Data Structures as Infrastructure
Jobs become their own timers when stored as sorted set members with Unix timestamps as scores—eliminating the need for separate scheduling infrastructure by aligning problem space directly with Redis primitives.
Sidekiq leverages Redis’s rich data structures for Distributed Systems coordination, demonstrating Mechanical & Architectural Sympathy by aligning the data model with Redis’s native capabilities. Each structure serves a specific purpose in the job processing lifecycle.
Lists: Job Queues
Redis Lists implement FIFO queues using LPUSH
(left push) and BRPOP
(blocking right pop). Jobs are pushed to the left and popped from the right, creating natural queue ordering.
queue:default -> ["job3", "job2", "job1"]
↑ ↓
LPUSH BRPOP
The BRPOP
command blocks for up to 2 seconds, creating an efficient polling mechanism without busy-waiting. This eliminates the need for aggressive polling—the server wakes up immediately when a job arrives, or after 2 seconds to check for shutdown signals.
Multiple queues can be prioritized by passing queue names to BRPOP
:
# Strict priority: critical always before default
redis.brpop('queue:critical', 'queue:default', timeout: 2)
Sorted Sets: Time-Indexed Jobs
Scheduled and retry jobs use Redis Sorted Sets where the score is the Unix timestamp for execution. This elegant design makes jobs self-scheduling—no separate timer infrastructure needed.
schedule -> {
"job1" => 1697472600.0, # Oct 16 2025 10:30 AM
"job2" => 1697476200.0, # Oct 16 2025 11:30 AM
}
The Poller uses ZRANGEBYSCORE
to atomically find and remove jobs whose time has come:
local jobs = redis.call("zrange", "schedule", "-inf", now, "byscore", "limit", 0, 1)
if jobs[1] then
redis.call("zrem", "schedule", jobs[1])
return jobs[1]
end
This pattern eliminates the classic “cron scheduler” problem—you don’t need a separate process monitoring a database table. The data structure IS the scheduler.
Hashes: Process Metadata
Each Sidekiq process stores metadata in a hash keyed by its identity:
processes:hostname:pid:uuid -> {
"hostname" => "worker-1",
"pid" => 12345,
"concurrency" => 10,
"busy" => 3,
"beat" => 1697472000.0,
"rtt_us" => 850, # Redis round-trip time
"rss" => 125000 # Memory usage
}
In-flight jobs are tracked in a separate hash:
processes:hostname:pid:uuid:work -> {
"abc123" => { # job ID
"queue" => "default",
"payload" => {...},
"run_at" => 1697472000.0
}
}
This enables the Web UI to show real-time process health and job execution. If a heartbeat expires (>60 seconds old), the process is considered dead and can be cleaned up.
Sets: Registry and Indexing
Redis Sets track active queues and processes without duplication:
queues -> {"default", "critical", "mailers"}
processes -> {"hostname:pid:uuid", ...}
The queues
set enables dynamic queue discovery—workers can automatically find all queues without configuration.
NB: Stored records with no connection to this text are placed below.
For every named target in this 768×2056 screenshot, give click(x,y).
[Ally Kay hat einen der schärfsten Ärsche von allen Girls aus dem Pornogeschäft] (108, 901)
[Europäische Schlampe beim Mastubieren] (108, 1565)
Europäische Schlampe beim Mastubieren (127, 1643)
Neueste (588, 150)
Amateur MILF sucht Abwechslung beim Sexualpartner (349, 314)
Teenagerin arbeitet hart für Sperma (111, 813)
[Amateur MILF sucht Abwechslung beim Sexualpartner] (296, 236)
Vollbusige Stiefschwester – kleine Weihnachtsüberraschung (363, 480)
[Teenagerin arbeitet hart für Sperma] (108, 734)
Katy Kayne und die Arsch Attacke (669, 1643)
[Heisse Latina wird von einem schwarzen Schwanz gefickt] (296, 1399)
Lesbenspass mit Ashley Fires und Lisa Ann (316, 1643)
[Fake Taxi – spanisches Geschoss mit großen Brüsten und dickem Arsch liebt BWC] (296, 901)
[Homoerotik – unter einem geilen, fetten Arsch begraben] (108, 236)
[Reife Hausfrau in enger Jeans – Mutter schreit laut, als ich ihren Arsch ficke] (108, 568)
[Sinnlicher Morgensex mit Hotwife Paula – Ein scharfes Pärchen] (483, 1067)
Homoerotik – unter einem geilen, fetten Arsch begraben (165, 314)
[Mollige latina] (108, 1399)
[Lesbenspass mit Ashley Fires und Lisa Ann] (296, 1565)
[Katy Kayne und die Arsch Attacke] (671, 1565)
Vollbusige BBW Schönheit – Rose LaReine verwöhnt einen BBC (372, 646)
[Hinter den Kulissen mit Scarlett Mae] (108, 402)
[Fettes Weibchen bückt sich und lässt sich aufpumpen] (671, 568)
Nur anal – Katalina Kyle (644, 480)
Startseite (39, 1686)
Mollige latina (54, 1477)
The processes
set provides fast membership testing for liveness checks.
Strings: Counters and Statistics
Simple counters use Redis Strings with atomic increment operations:
stat:processed -> "1504923"
stat:failed -> "127"
stat:failed:2025-10-15 -> "23" # Daily granularity
Daily statistics enable the Web UI’s historical graphs without complex time-series infrastructure. Keys naturally expire using TTL, preventing unbounded growth:
redis.setex("stat:processed:#{date}", 90.days, count)
Dead Set: Long-Term Job Storage
Failed jobs that exhaust retries move to a sorted set (not a separate database!):
dead -> {
"job_payload" => score # timestamp of death
}
The dead set is capped at 10,000 jobs and retains entries for 6 months. This prevents unbounded memory growth while providing forensic data for debugging. The sorted set structure enables efficient pagination and time-based cleanup.
Memory Management
Sidekiq’s data model avoids memory bloat through several strategies:
- TTL on ephemeral data: Process heartbeats expire after 60 seconds
- Capped collections: Dead set limited to 10,000 jobs
- Efficient encoding: Job payloads use MessagePack (smaller than JSON)
- No job history: Completed jobs are immediately deleted, not archived
This contrasts with database-backed queues that accumulate job records. Redis’s in-memory nature demands careful memory management—every byte counts at scale.
Cluster Compatibility
Some features require Redis Cluster compatibility. Sorted sets for rate limiting must use the same hash slot as their associated keys, achieved through hash tags:
# Force same slot for related keys
redis.zadd("{user:123}:ratelimit", score, member)
redis.get("{user:123}:data") # Same slot due to {user:123}
See Sidekiq Architecture for how this data model supports the overall system design.